(Records from a data collection)
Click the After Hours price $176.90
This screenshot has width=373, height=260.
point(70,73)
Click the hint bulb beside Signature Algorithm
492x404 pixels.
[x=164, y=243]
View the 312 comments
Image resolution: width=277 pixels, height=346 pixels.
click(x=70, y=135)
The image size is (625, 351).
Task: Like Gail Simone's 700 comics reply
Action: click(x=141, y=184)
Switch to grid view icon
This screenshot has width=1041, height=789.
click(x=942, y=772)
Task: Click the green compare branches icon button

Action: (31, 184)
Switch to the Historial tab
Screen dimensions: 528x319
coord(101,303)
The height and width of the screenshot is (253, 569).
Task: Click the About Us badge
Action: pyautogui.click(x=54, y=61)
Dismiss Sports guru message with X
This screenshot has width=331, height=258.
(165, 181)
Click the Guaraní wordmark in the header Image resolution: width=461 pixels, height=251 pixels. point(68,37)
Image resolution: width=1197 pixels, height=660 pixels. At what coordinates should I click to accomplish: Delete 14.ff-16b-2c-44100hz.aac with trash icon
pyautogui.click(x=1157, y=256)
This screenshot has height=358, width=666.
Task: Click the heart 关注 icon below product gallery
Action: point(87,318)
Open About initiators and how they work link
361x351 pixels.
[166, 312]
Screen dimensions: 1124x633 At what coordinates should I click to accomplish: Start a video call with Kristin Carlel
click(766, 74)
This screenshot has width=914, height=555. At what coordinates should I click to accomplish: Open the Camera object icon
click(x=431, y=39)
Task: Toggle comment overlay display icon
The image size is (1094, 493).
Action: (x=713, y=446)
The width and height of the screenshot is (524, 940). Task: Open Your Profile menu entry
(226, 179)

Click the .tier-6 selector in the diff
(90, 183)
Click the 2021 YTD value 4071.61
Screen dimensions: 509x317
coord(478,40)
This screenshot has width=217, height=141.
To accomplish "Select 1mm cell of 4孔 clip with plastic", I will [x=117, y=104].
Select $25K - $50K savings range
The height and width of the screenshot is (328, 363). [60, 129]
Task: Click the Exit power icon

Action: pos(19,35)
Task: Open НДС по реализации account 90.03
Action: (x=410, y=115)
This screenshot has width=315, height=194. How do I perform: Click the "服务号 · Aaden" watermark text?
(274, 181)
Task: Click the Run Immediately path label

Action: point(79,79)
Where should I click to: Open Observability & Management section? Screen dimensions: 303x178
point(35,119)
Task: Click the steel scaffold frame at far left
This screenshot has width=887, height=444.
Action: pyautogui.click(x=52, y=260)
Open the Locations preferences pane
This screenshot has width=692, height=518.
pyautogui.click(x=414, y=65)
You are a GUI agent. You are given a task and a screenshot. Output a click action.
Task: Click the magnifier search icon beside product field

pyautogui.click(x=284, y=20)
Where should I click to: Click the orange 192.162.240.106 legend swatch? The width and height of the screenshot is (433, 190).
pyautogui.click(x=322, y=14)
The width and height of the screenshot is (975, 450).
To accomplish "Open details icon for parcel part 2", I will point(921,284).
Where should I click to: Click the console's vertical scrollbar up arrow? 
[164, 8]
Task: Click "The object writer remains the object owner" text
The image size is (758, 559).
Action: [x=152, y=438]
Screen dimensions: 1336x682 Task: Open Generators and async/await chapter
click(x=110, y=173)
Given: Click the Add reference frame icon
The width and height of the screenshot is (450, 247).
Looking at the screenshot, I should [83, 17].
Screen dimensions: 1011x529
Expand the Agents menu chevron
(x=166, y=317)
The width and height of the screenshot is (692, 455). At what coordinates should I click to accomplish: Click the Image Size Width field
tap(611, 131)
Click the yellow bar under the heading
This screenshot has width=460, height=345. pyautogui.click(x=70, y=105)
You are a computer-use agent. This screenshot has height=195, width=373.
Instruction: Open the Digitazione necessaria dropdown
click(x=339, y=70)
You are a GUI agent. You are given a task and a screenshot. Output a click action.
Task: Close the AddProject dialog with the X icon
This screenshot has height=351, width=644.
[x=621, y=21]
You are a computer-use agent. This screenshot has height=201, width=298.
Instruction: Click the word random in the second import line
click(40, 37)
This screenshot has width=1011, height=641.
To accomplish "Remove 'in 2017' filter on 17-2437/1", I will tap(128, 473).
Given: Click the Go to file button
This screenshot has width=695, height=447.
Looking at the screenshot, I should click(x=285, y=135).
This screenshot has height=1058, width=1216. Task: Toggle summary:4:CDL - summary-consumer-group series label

◆ Problem statement
Working from the entries above, find every line in which the word "will" occurs and copy it.

◆ Solution for this problem
To accomplish "Select 1mm cell of 4孔 clip with plastic", I will [x=117, y=104].
To accomplish "Open details icon for parcel part 2", I will point(921,284).
To accomplish "Remove 'in 2017' filter on 17-2437/1", I will tap(128, 473).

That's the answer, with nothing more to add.